(Beginning of DATA TO USE)

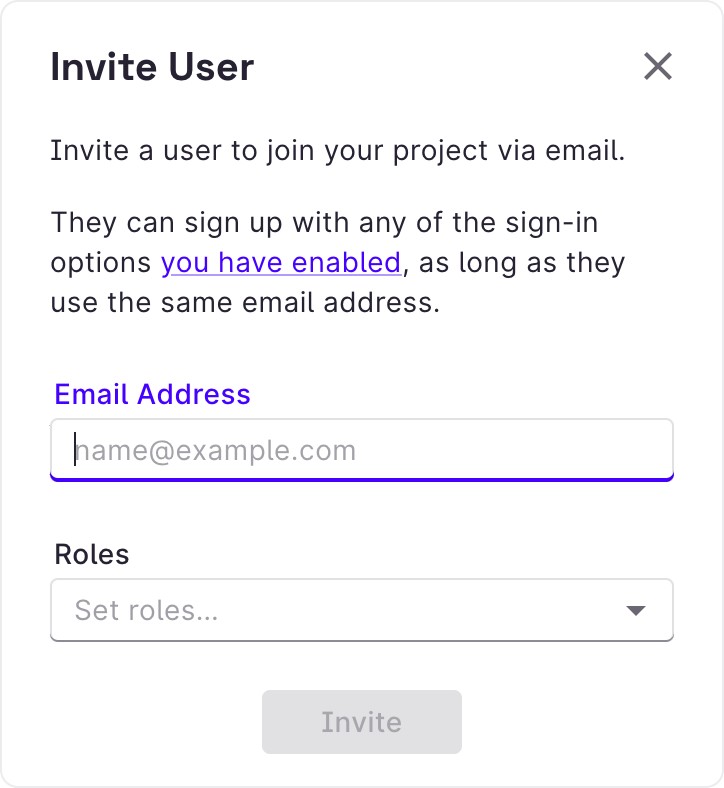
Task: Click the word "options" before the link
Action: (102, 263)
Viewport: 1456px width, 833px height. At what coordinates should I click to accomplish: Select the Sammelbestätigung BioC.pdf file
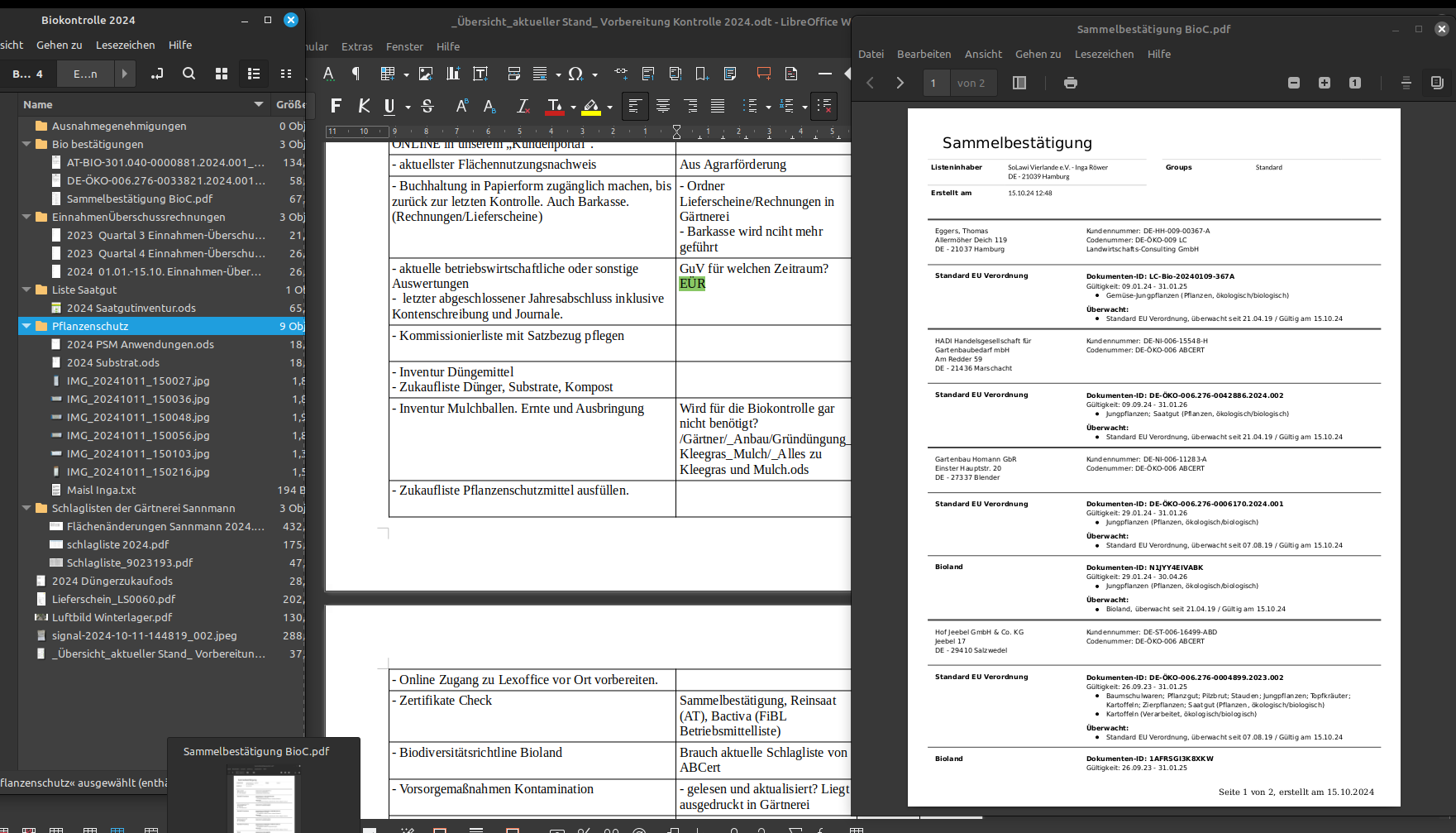(x=139, y=199)
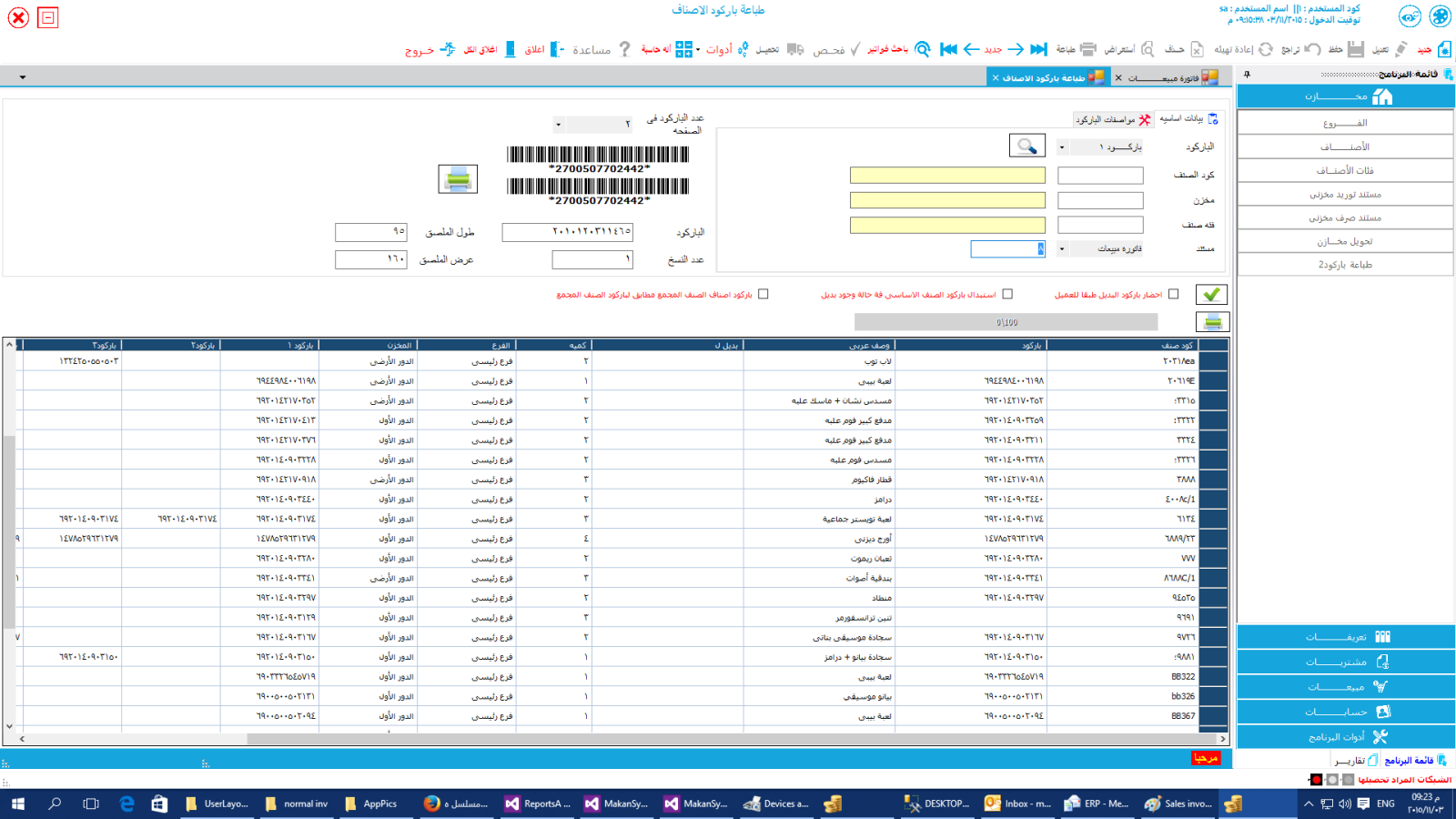Jump to last record with toolbar arrow
Viewport: 1456px width, 819px height.
(948, 49)
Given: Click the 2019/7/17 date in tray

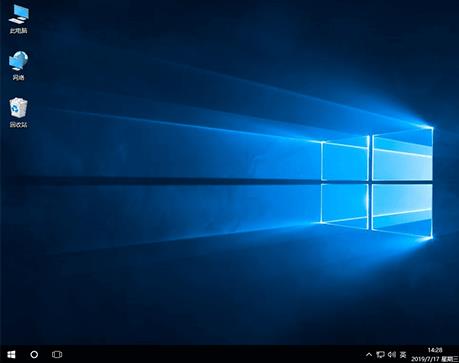Looking at the screenshot, I should point(425,359).
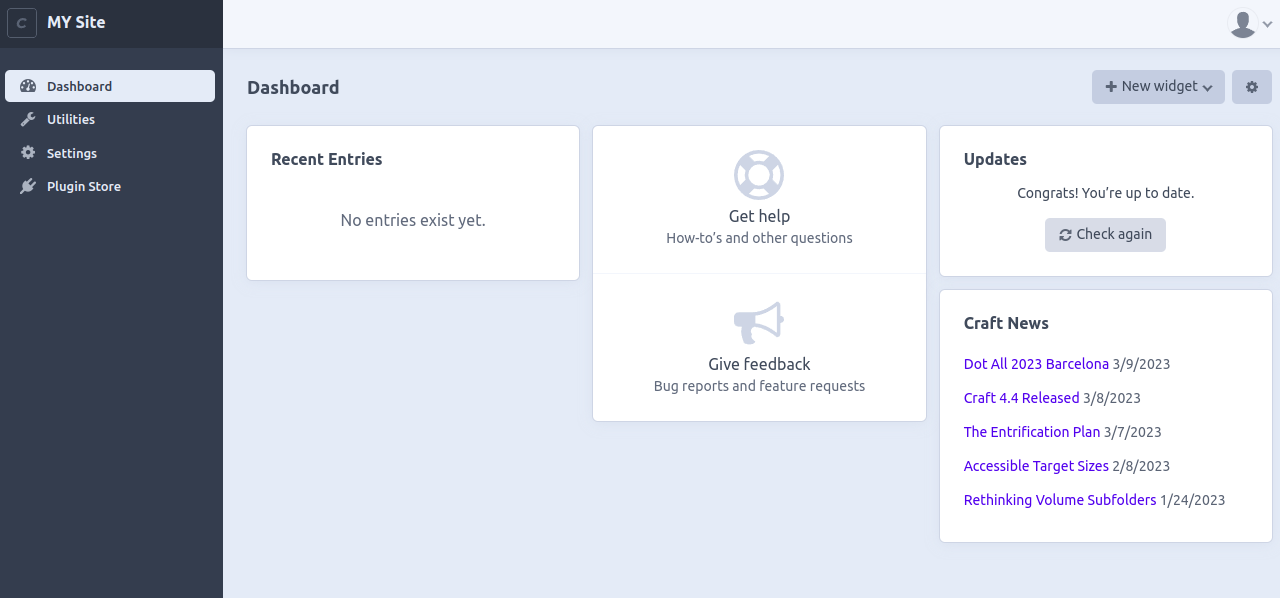Click the user avatar photo

tap(1242, 23)
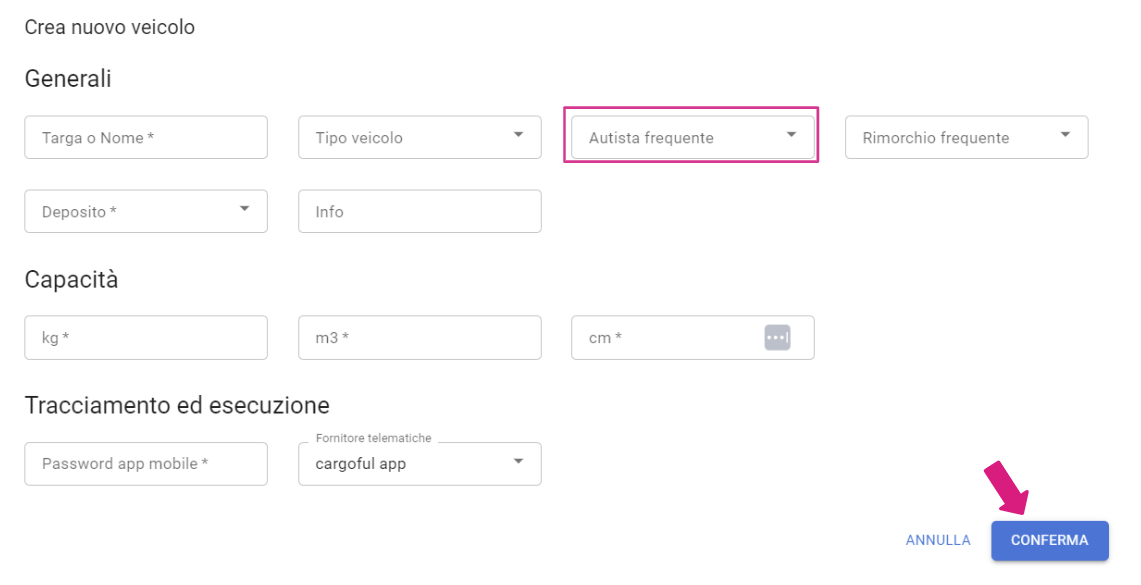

(End of DATA TO USE)

§ TASK GOAL
Could you restate exactly the lines from the line containing "Viewport: 1456px width, 833px" through the end of the listing, both ends included and nothing else, leaving the images out?

§ SOLUTION
Viewport: 1456px width, 833px height. At what coordinates should I click to accomplish: Select the Sammelbestätigung BioC.pdf file
(x=139, y=199)
Jump to last record with toolbar arrow
Viewport: 1456px width, 819px height.
(948, 49)
Given: Click the 2019/7/17 date in tray

Looking at the screenshot, I should point(425,359).
Click the user avatar photo

tap(1242, 23)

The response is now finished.